Ao receber a Notificação de Autuação (NIA), o prazo para Defesa Prévia começa a contar — geralmente 15 dias. O primeiro passo é analisar o auto de infração quanto a: (1) identificação correta do condutor e do veículo; (2) fundamentação legal da infração; (3) nulidades formais (dados incompletos, agente autuador sem identificação); (4) prazo de notificação (a notificação fora do prazo legal nulifica o auto). Nunca deixe o prazo passar sem ao menos analisar o caso com um advogado.

Como funciona o recurso de multa de trânsito pelo DETRAN?

O fluxo padrão é: (1) Notificação de Autuação recebida → Defesa Prévia em 15 dias ao órgão autuador; (2) Se indeferida → Notificação de Penalidade → Recurso à JARI em 30 dias; (3) Se indeferida na JARI → Recurso ao CETRAN em 30 dias; (4) Se indeferida no CETRAN → Ação judicial.
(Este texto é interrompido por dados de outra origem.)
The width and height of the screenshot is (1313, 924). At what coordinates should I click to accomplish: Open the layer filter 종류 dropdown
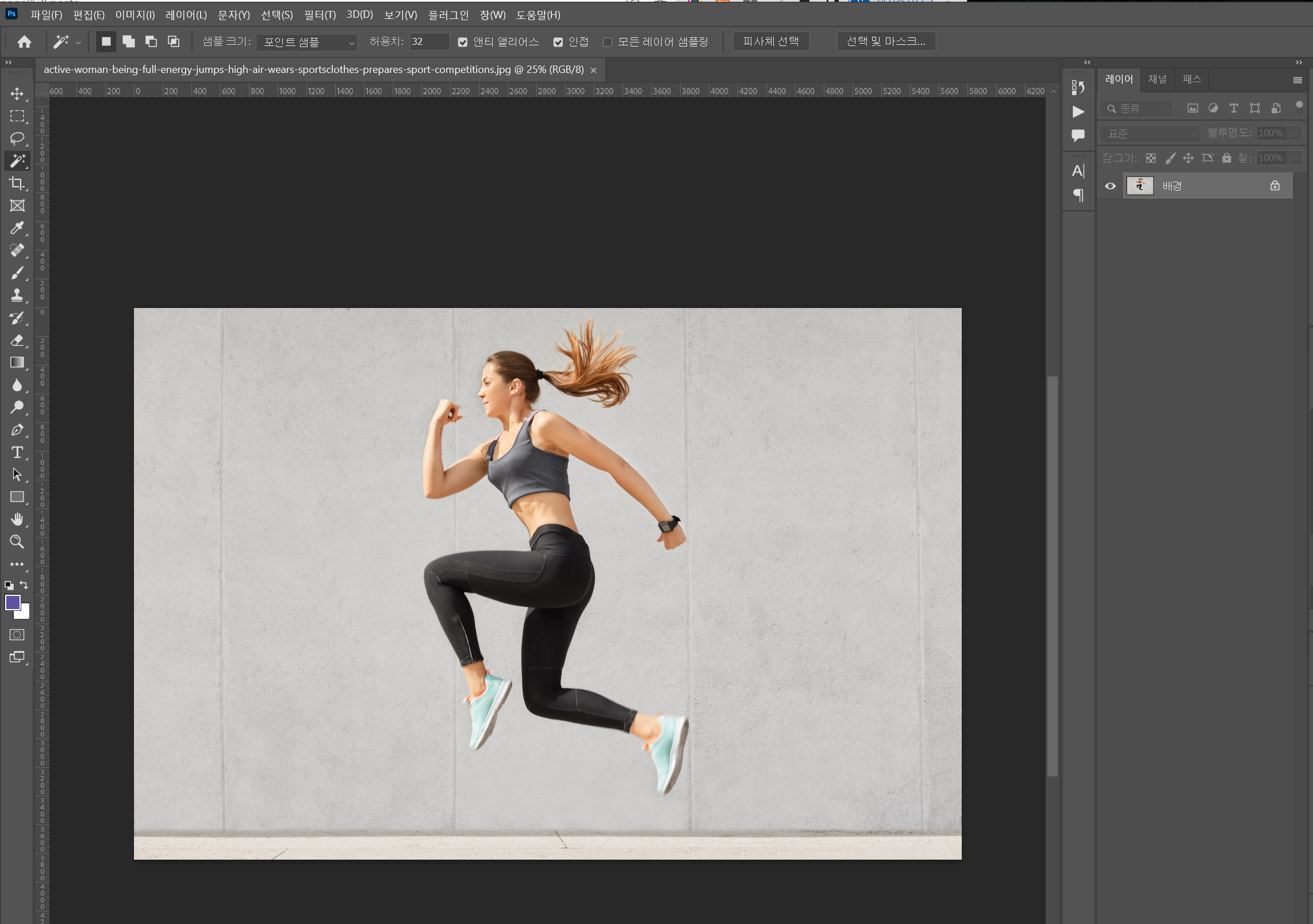(x=1137, y=109)
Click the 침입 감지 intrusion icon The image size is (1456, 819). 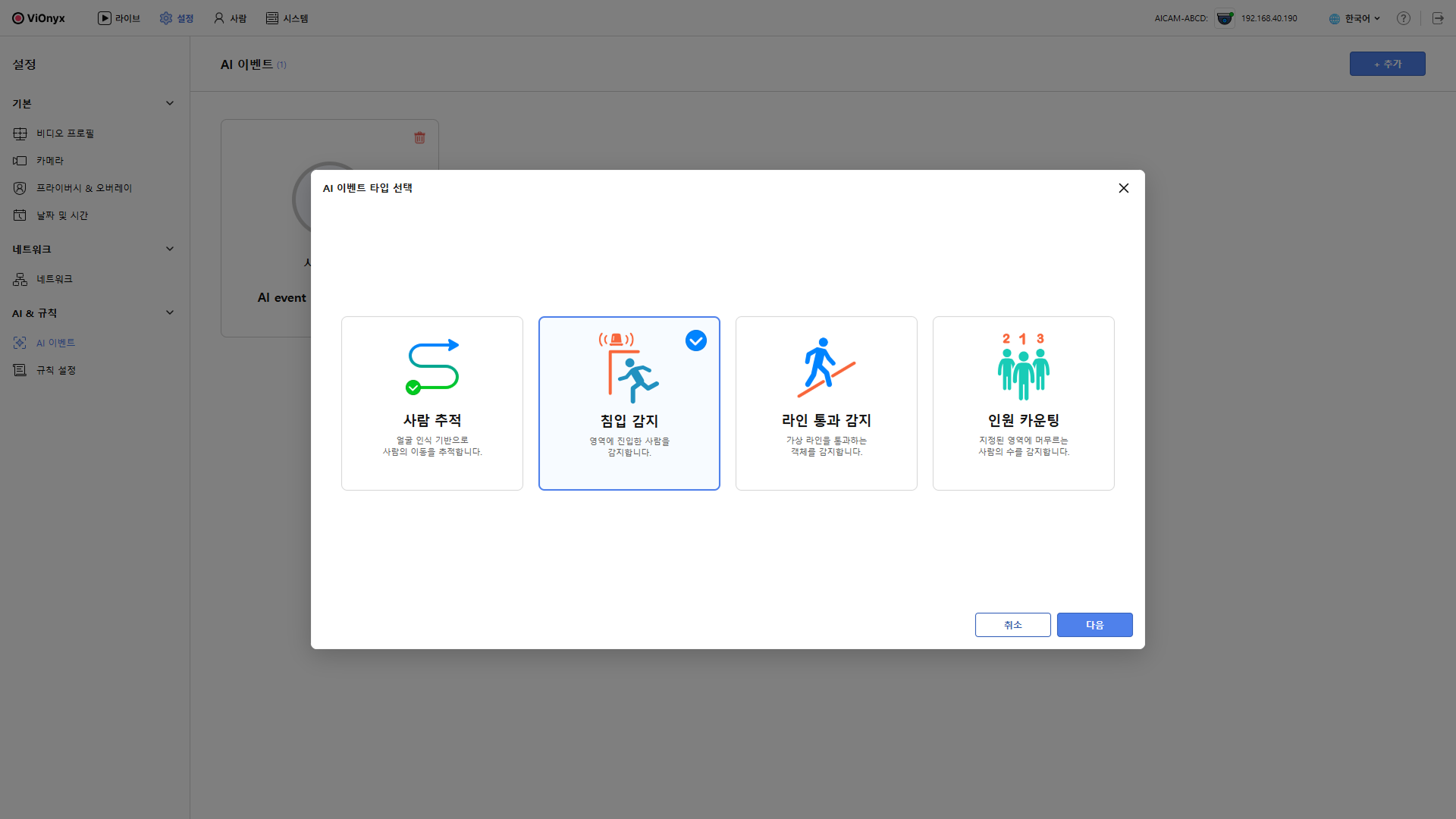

Em qualquer etapa, a multa pode ser anulada se houver fundamento legal. A orientação de um advogado especializado aumenta significativamente as chances de êxito.

É possível recorrer de multa de trânsito na Justiça?

Sim. Após esgotadas as vias administrativas (JARI e CETRAN), o motorista pode ingressar com ação anulatória de auto de infração, mandado de segurança ou ação ordinária na Justiça Estadual ou Federal, dependendo do órgão autuador (PRF — Polícia Rodoviária Federal — compete à Justiça Federal). O Judiciário pode suspender a cobrança da multa e o cômputo dos pontos enquanto analisa a legalidade da autuação. Há jurisprudência favorável em casos de nulidade de auto de infração, prescrição e violação do devido processo legal.

O que é o recurso de omissão de socorro em acidente de trânsito?

A omissão de socorro em acidente de trânsito é prevista no art. 304 do CTB: deixar de prestar socorro à vítima de acidente de trânsito quando possível fazê-lo sem risco pessoal é crime com pena de 6 meses a 1 ano de detenção, aumentada pela metade se o motorista foi o causador do acidente. A defesa envolve demonstrar impossibilidade de prestar o socorro, estado de pânico, prestação indireta de socorro (acionamento do SAMU/bombeiros), ou ausência de vítima que necessitasse de atendimento.